Admittedly, a filmmaker looking to break free of that cycle would probably find it wise to avoid Oates’ novel altogether, not because the novel itself is so purely reductive (though the minority opinion, upon its release, did take it to task for its masochistic, near-pornographic emotional hysteria), but because Oates’ rendition is practically booby trapped, prone to being misused in precisely this manner. This is a novelist who’s written first-person fictionalizations of Chappaquiddick, the murder of JonBenét Ramsey, and Jeffrey Dahmer; fear of sensationalism is not exactly her affliction. She largely gets away with it, however, because her domain is the old-fashioned gothic. The scandalous, the sensational, are her tools — useful ones at that, because they are inherently double-edged. Oates can use our helpless fascination with dead spectacles against us, inspiring true repulsion, much like a trickster genie who’d warned us to be careful what we wish for. Her novels are often in danger of spinning from their axes for exactly this reason — the emotions she labors to narrate, in her jittery, observant prose, are reckless.
Dominik’s Blonde, by contrast, is playing it safe and in denial about it. Its sincerest accomplishment is merely to add a little extra shading to a chalk outline — beautifully, with wonderful lensing and a Nick Cave/Warren Ellis score. She was sex symbol both enjoyed and destroyed by a mass public that still cannot help but gawk at the splayed-out innards on the pavement, all the while telling ourselves that there’s a lesson in all of this, that there’s something to be learned from wielding Marilyn’s life and image like a cudgel for our self-punishment. Blonde is no truer or more intelligent than a more openly sleazy rendition of this story. It leaves too little room (despite its two hour and 40 minute runtime) to reconcile the fuller reality of this woman.
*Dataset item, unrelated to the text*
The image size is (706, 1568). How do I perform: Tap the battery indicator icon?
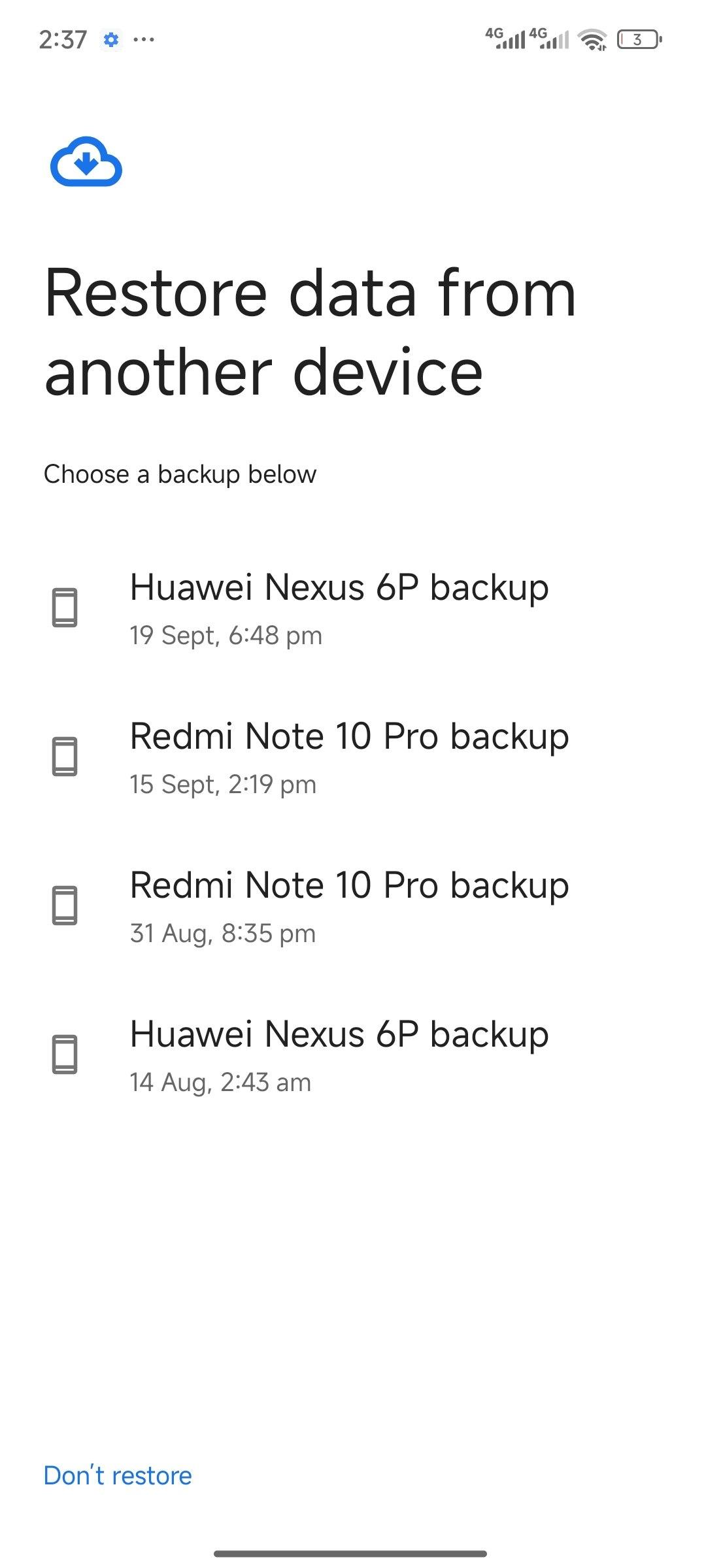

The genius of sexual insinuation who was also a victim of sexual abuse; the star who didn’t simply get enraged at scripts that seemingly joked at her expense (as this movie depicts), but rather found ways in her interviews and performances, to corrupt precisely this type of material, whose mock-innocence and double entrendres often slipped by so quietly people convinced themselves they weren’t intentional. This person was tied to the Marilyn that Dominik depicts in Blonde; they were the same person. Blonde tries to deny who she was in order to tell us who she was, punishing her to punish us. The math does not check out, and it shows.